Open-source scientific tooling

Transparent docking-preparation infrastructure for researchers and developers.

AutoDock-Vina PrepServer is developed as an open-source web application for preparing molecular docking packages. The goal is to make docking setup easier to inspect, extend, and deploy across research environments.

Page summary

What developers can inspect or extend

The open-source Flask repository exposes public templates, API routes, packaging helpers, tests, and deployment settings so developers can review how the docking preparation workflow is assembled and add documentation, validation, route tests, or deployment guidance.

Project structure

Built to keep preparation logic inspectable.

The public pages, browser workflow, API endpoints, packaging helpers, and tests live in a conventional Flask repository so future contributors can add documentation pages, reusable SVG sections, route tests, or deployment notes without turning the site into a monolith.

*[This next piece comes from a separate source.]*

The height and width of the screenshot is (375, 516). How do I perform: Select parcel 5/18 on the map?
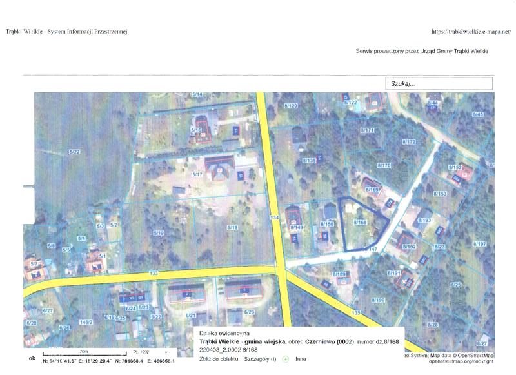(232, 227)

The project is best understood as research infrastructure: a focused tool for assembling docking-preparation assets, not a guarantee of downstream docking accuracy or a substitute for scientific review.

Built with Flask

The application uses Flask routes, templates, API endpoints, and packaging helpers to convert browser workflow steps into downloadable docking packages.

For scientists

Researchers can use the public web interface to prepare docking package inputs without manually assembling every folder, script, and coordinate file.

For developers

Developers can inspect the source, adapt deployment settings, add routes, improve templates, or extend the headless API for scripted workflows.

Extension areas

Good contribution targets include template content, route-level tests, API examples, deployment notes, input validation, cleanup policies, and accessible SVG explanations.

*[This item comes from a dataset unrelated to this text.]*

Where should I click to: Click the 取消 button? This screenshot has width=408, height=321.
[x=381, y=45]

Deployment responsibilities

Operators should review authentication, public/private data boundaries, temporary storage cleanup, conversion dependencies, logging, quotas, and user communication before opening an instance.

Useful issue reports

Include the route or page, input type, package mode, concise error text, dependency versions where relevant, and whether the problem happens in browser or API workflows.

Documentation growth

New public pages should be routed, linked from the documentation hub or related-page partials, given page-specific metadata, and written with careful scientific claims.

Responsible use

Public deployments should be treated as public tools. Do not upload confidential receptor structures, proprietary ligand libraries, or sensitive project data unless the instance is explicitly configured and governed for that use.

FAQ

Open-source and deployment FAQ

Can I fork the repository for a private lab deployment?

The source is available for inspection and adaptation. A private deployment still needs appropriate security, access control, cleanup, and data-governance decisions before handling sensitive structures or ligands.

What kinds of changes are safest for new contributors?

Documentation improvements, template refinements, route tests, API examples, accessible visuals, and clearer troubleshooting content are useful low-risk contributions when they preserve existing workflow behavior.

Does open source mean public uploads are safe for confidential data?

No. Public deployments should be treated as public tools unless the specific instance is configured and governed for confidential use.